To help address the dangers posed by ever more sophisticated malicious software infecting the computers of users of corporate online banking services, IronKey (Los Altos, Calif.) today announced its Trusted Access for Banking solution. This new product is an application and services suite that leverages the capabilities of IronKey's Trusted Computing Environment platform to allow banks to provide identity protection, authentication and fraud protection at the endpoint for corporate banking customers.
The computer security industry is discovering increased numbers of malicious software variants that are designed to steal identity credentials and perform fraudulent transactions from the computers of infected banking users. A recent Symantec report states there are 70,330 unique variants of the Zeus banking Trojan malware, with the true absolute figure much higher, and it's one of the top risks to users of online corporate banking services.
IronKey Trusted Access for Banking is a purpose-built application of the IronKey multifunction security device. Corporate banking customers plug it into a computer and enter their device password. Once the IronKey device is unlocked, its virtualized operating system automatically runs and a secure Web browser launches and goes directly to the bank's website. The locked-down Web browser is protected against malware from the host PC, and may also be configured to allow users to visit only specific websites.

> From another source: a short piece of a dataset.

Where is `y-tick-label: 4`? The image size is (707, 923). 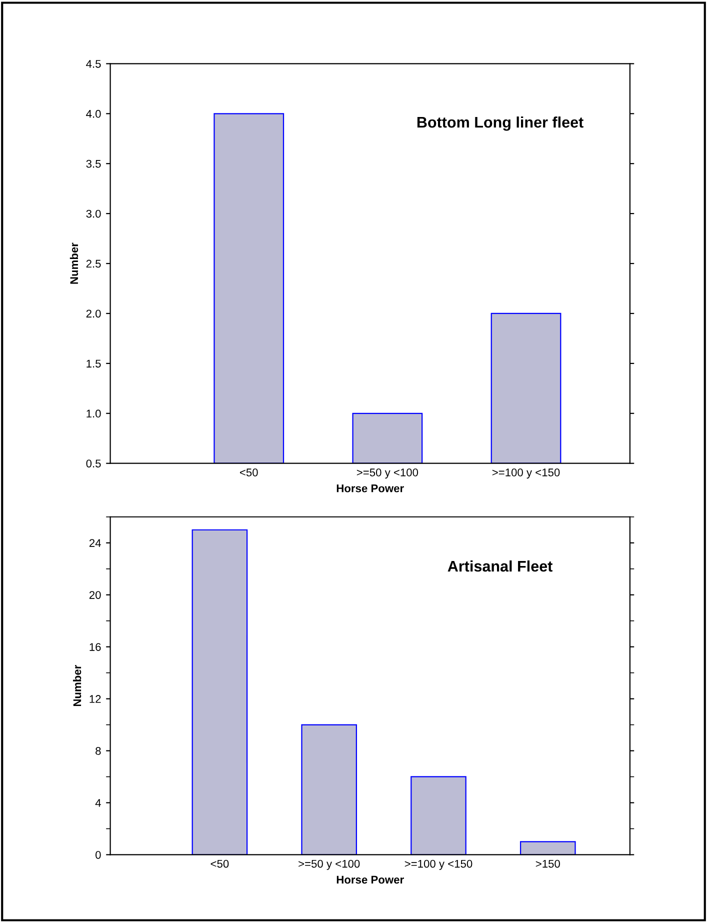 y-tick-label: 4 is located at coordinates (98, 803).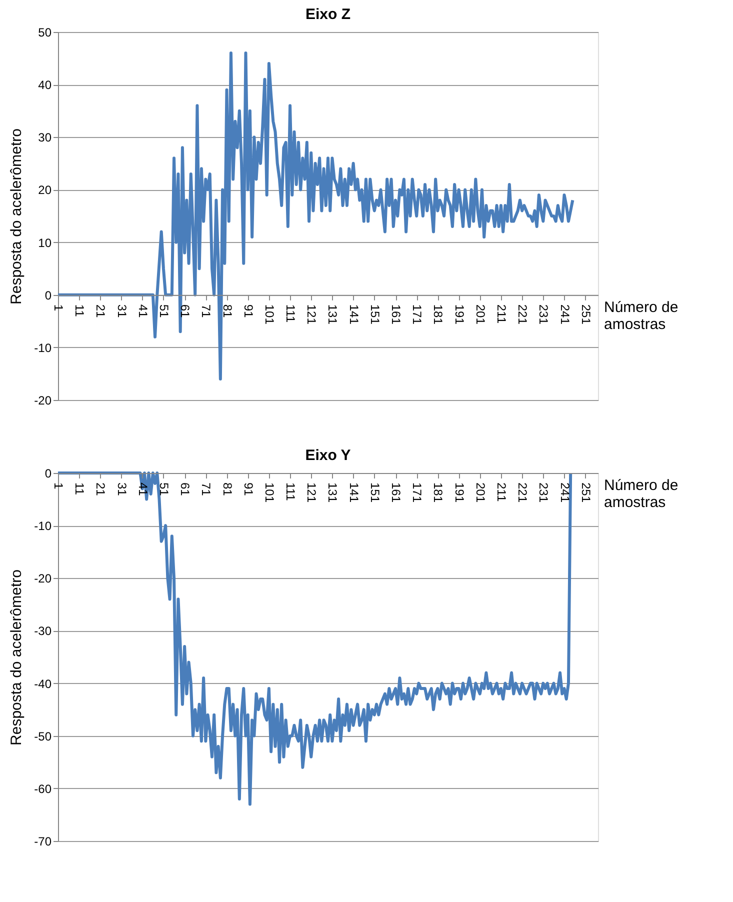 The image size is (733, 902). I want to click on y-tick-label: 50, so click(45, 33).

Zeus/Zbot is different than other Trojans because it gives hackers the ability to alter Web input rendered by the victim's browser to display its own content, mimicking a bank's Web page form as a legitimate bank website. When the unsuspecting user completes the additional fields on the form, these private credentials are sent directly to the criminal. It can even be customized to steal information from banks in a specific geographic region.
IronKey Trusted Access for Banking has SaaS or software centralized management capabilities for policy control and reporting.